Advances in the role of long non‑coding RNAs and RNA‑binding proteins in regulating DNA damage repair in cancer cells.

DNA damage and repair play a crucial role in the development, progression and treatment of cancer. In response to various types of DNA damage, the organism initiates a series of DNA damage responses that trigger post‑DNA damage repair processes. Among the most severe forms of DNA damage are DNA double‑strand breaks (DSBs), which can be repaired by the body through two pathways: Homologous recombination and non‑homologous end joining. The repair of DNA damage, particularly DNA DSBs, significantly influences the sensitivity and resistance of cancer cells to chemotherapy and radiotherapy. Numerous studies have demonstrated that long non‑coding RNAs (lncRNAs) can exert multiple regulatory effects on cancer cells by binding to RNA binding proteins (RBPs), thereby influencing DNA damage repair. Based on a comprehensive literature search, the existing research on the regulation of DNA damage repair by lncRNAs interacting with RBPs has primarily focused on the repair of DNA DSBs.
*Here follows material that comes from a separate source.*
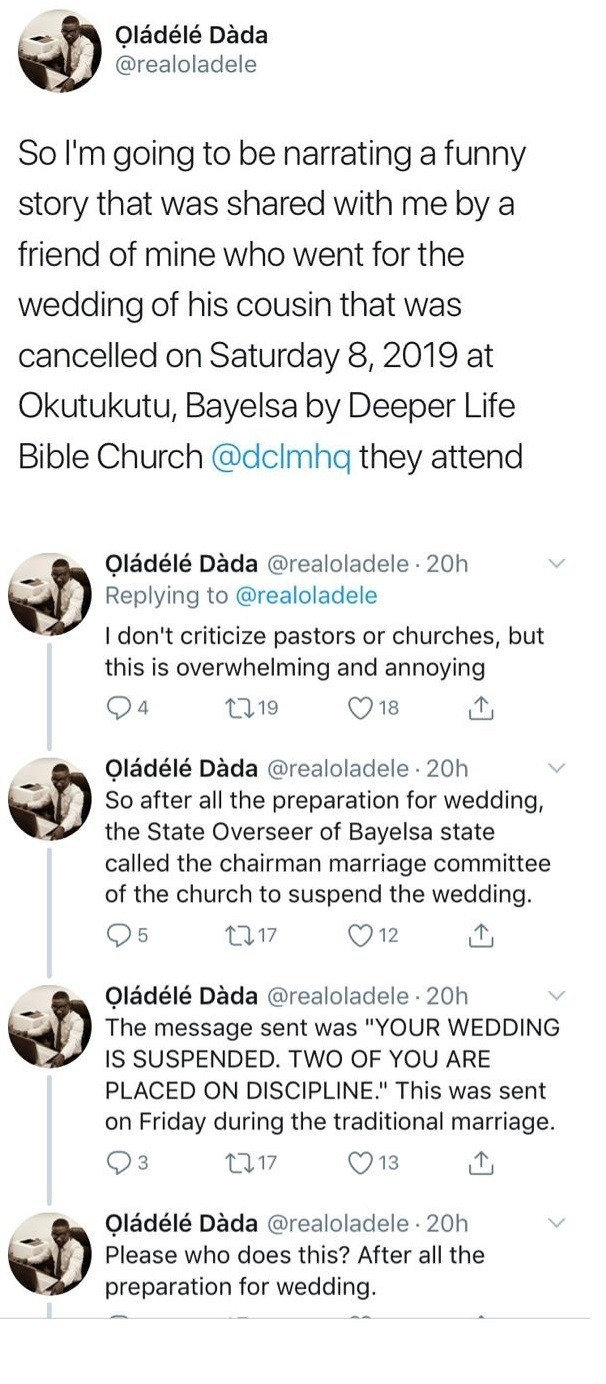The width and height of the screenshot is (606, 1384).
Task: Share the first reply via the upload icon
Action: pyautogui.click(x=482, y=707)

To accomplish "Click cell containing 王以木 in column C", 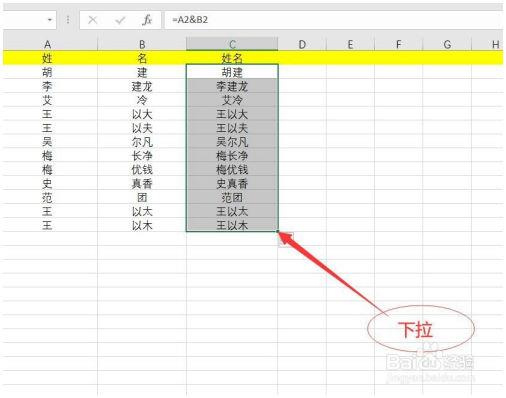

Therefore, the present review discusses the regulatory effects of the interaction between lncRNAs and RBPs on DNA damage repair in cancer cells, with a specific focus on the repair of DNA DSBs and its implications in cancer. It is hoped that comprehensive analysis may enhance the current understanding of the molecular mechanisms underlying DNA damage repair in cancer and may lead to the identification of novel diagnostic biomarkers and potential therapeutic targets.